*課題一覧*:
a – 本文の「輪郭がはっきりした分、得体の」から「蘇生第二弾として、ミニアルバム「血祭」のリリースも発表されたMercuro。」までの範囲を、「黒鏡の教会」を「ブラックミラー」に置き換えて再掲してください。
b – 本文によると、本作のレコーディングでベースを担当したのは誰ですか。

*本文*:
☆ ☆ ☆ ☆ ☆ ☆ ☆

1998年に結成され、2001年に解散したMercuro。
15年の時を経て、まさか2016年に新作が聴けるとは。

本作のレコーディングは、Vo.レア、Gt.博士、Ba.SHINYAという編成で行われています。
活動時のメンバーは博士さんのみと、少し寂しい状況ではありますが、その後アナウンスされたフルメンバーにはGt.幸郎さんもクレジット。
蘇生第一弾の楽曲として選ばれたのが、幸郎さんが作曲を手掛けた「地獄絵図」のリテイクというのも、彼もメンバーであるということのアピールなのかもしれません。
まさか、地獄絵のボーカリストであるレアさんが加入したからこれにした、なんて安易な理由でないでしょう。

内容としては、ひたすらダークに沈み込むミディアムナンバー。
歌詞や旋律は、オリジナルをリスペクトしつつもレアさんによって書き直されました。
アレンジも全面的に変更されており、もはや新曲に近い出来上がりになっているのかと。

暗黒系の禍々しいサウンドであるのは変わらないのですが、神秘性が増した印象。
輪郭がはっきりした分、得体のしれない不気味さは薄れたのですが、ボーカルチェンジにより歌の安定感が増したことを踏まえれば、現体制でのアップデートとして、これがベストなのだろう。
地獄絵も、ホラーテイストを帯びたダークバンド。
そういう意味では近いところにあるバンドにも見えるのですが、レアさんが歌っても"地獄絵っぽい"という感想にならないのは面白いですね。

なお、8月に配信リリースされた黒鏡の教会の「Lobelia -綺麗な嘘と穢れた真実-」は、この「地獄絵図」を原曲としたもの。
同時期に異なるボーカリストが歌詞・旋律を振り直して、オリジナルとは別の解釈を発表する、という試みは斬新でしたよ。
黒鏡の教会のKeiさんが、ダークの中にもメリハリをつけてサビのフックに力を入れたのに対し、こちらは逆に抑揚をなくして、ドロドロとした気持ち悪さを演出。
オリジナルバージョンも含めて、聴き比べてみるとより楽しめる楽曲となっています。

通信販売限定で、初回プレスは残少との報。
2ndプレスは検討中とのことですが、気になるのであればお早めに。
蘇生第二弾として、ミニアルバム「血祭」のリリースも発表されたMercuro。
引き続きレアさんがボーカルを担当するようで、今度はどんな新解釈が飛び出すのか、期待が膨らみますな。

☆ ☆ ☆ ☆ ☆ ☆ ☆

*データ抜粋*:
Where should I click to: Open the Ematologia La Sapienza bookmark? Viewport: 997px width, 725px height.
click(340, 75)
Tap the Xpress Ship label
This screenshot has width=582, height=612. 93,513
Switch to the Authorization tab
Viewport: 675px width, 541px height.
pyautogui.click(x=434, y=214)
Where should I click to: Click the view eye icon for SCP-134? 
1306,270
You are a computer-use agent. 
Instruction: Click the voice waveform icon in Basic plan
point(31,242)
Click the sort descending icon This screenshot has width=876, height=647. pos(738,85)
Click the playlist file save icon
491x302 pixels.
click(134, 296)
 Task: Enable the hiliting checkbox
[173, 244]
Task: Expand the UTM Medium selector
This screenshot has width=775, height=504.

☆ ☆ ☆ ☆ ☆ ☆ ☆

*解答一覧*:
a –
輪郭がはっきりした分、得体のしれない不気味さは薄れたのですが、ボーカルチェンジにより歌の安定感が増したことを踏まえれば、現体制でのアップデートとして、これがベストなのだろう。
地獄絵も、ホラーテイストを帯びたダークバンド。
そういう意味では近いところにあるバンドにも見えるのですが、レアさんが歌っても"地獄絵っぽい"という感想にならないのは面白いですね。

なお、8月に配信リリースされたブラックミラーの「Lobelia -綺麗な嘘と穢れた真実-」は、この「地獄絵図」を原曲としたもの。
同時期に異なるボーカリストが歌詞・旋律を振り直して、オリジナルとは別の解釈を発表する、という試みは斬新でしたよ。
ブラックミラーのKeiさんが、ダークの中にもメリハリをつけてサビのフックに力を入れたのに対し、こちらは逆に抑揚をなくして、ドロドロとした気持ち悪さを演出。
オリジナルバージョンも含めて、聴き比べてみるとより楽しめる楽曲となっています。

通信販売限定で、初回プレスは残少との報。
2ndプレスは検討中とのことですが、気になるのであればお早めに。
蘇生第二弾として、ミニアルバム「血祭」のリリースも発表されたMercuro。

b – SHINYA